US/Israeli Domestic Political Concerns Overrode the Goal of a Lasting Peace
Palestinians obviously have every interest in concluding a comprehensive, just and lasting peace with Israelis as soon as possible. The original Oslo Accords had mandated that the peace talks be concluded three years ago with a Palestinian state and an Israeli state living in freedom, security, and equality side by side. Yet, as Israel attempted to colonize as much of the West Bank and Gaza as possible before beginning final status talks, the Palestinians were compelled to focus on Interim issues in negotiations, rather than addressing the key permanent status issues.

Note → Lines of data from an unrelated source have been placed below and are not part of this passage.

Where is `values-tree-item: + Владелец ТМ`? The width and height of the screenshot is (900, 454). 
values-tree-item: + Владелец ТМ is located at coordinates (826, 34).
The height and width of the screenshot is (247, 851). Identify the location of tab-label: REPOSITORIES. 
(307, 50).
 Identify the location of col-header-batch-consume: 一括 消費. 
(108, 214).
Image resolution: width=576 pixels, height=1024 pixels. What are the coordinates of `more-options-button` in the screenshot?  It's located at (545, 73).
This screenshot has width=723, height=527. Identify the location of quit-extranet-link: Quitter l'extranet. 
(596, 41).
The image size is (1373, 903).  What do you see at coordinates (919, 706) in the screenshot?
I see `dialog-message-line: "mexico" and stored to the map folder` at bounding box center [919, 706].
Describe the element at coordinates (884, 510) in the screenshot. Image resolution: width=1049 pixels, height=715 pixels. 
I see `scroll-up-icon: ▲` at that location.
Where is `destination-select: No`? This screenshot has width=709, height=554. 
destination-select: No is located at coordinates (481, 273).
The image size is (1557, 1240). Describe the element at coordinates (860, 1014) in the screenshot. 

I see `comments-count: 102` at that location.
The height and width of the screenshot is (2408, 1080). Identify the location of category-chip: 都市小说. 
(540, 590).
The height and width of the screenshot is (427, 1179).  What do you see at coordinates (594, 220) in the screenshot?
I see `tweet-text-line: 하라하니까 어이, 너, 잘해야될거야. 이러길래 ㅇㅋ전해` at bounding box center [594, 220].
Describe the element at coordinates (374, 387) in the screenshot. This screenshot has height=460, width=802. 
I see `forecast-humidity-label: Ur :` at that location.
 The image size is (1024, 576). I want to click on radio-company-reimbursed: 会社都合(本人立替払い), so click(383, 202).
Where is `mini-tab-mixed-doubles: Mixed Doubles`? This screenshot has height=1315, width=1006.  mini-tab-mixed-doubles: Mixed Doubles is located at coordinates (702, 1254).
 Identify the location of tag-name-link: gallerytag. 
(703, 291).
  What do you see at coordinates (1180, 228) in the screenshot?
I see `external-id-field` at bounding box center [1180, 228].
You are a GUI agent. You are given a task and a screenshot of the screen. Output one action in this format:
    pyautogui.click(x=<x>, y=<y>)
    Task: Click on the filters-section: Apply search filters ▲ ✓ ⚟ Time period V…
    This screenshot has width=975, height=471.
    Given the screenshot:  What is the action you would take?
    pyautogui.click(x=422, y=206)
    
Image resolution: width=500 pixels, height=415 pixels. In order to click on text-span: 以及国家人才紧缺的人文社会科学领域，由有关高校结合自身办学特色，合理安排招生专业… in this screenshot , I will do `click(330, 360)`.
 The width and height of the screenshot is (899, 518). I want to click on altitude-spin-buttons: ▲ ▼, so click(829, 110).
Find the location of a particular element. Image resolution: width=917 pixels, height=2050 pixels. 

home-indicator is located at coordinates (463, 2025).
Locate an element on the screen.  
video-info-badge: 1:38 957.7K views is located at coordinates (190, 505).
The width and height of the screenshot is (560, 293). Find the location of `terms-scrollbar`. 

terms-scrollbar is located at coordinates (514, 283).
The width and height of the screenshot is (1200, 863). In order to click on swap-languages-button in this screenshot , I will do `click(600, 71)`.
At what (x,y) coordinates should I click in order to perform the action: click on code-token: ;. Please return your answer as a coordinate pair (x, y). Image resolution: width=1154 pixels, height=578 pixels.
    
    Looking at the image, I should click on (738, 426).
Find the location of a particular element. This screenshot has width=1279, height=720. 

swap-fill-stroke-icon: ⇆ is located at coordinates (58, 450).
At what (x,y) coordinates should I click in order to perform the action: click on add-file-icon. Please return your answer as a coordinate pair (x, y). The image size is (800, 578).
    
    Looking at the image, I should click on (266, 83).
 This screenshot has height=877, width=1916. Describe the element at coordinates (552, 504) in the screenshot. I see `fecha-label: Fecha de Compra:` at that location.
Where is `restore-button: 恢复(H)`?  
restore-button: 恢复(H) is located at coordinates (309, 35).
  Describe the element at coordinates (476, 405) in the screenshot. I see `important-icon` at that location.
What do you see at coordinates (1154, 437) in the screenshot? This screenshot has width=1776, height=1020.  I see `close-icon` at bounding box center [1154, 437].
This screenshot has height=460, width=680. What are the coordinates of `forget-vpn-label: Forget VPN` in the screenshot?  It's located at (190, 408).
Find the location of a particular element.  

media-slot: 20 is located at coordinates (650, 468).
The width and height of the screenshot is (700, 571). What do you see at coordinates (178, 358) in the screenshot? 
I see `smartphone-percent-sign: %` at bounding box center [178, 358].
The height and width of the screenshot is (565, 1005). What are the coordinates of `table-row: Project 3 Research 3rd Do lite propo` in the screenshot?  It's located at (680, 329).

Once mandated by domestic political considerations in Israel and the United States, Palestinians have been placed under tremendous, and sometimes unconscionable, pressure to sign weak and vague agreements that could be used by political leaders to show progress to their constituencies. Rather than place a matter of such great existential importance to both Palestinians and Israelis above the fray of domestic politics, the timetable for reaching agreements has been based on immediate domestic concerns even when the necessary background work on substantive issues has not been done. A comprehensive peace agreement between Palestinians and Israelis must not only be considered a valuable photo opportunity, but a matter of great strategic importance for all the states of the region as well as for those states that believe they have interests in the Middle East. It has been obvious, especially over the course of the last year, that the importance of a just and lasting peace has been overshadowed by the need for yet another temporary or interim agreement that would provide only short-term political gain to some of those involved - at the risk of creating tremendous problems for the long-term stability of the area.
Conclusion
US policy has not been static over the last decades. It was the United States that helped force Israeli, British, and French occupation troops from Egypt in 1956. President Jimmy Carter has strongly advocated Palestinian rights, even during the Camp David talks between Egypt and Israel, and repeatedly emphasized the illegality of Israel’s settlement policy. President George Bush used the position of the United States as a global leader to force Israel to sit with Palestinians in negotiations for the first time and also expended tremendous political capital to keep US aid to Israel from being used to promote settlement building. There is much the United States can contribute to encouraging justice, peace, and stability in the Middle East, but only if it can learn from the mistakes and failures of the last seven years. There remains much at stake, and for every day that the Israeli occupation continues and settlements continue to expand, peace becomes that much harder to achieve.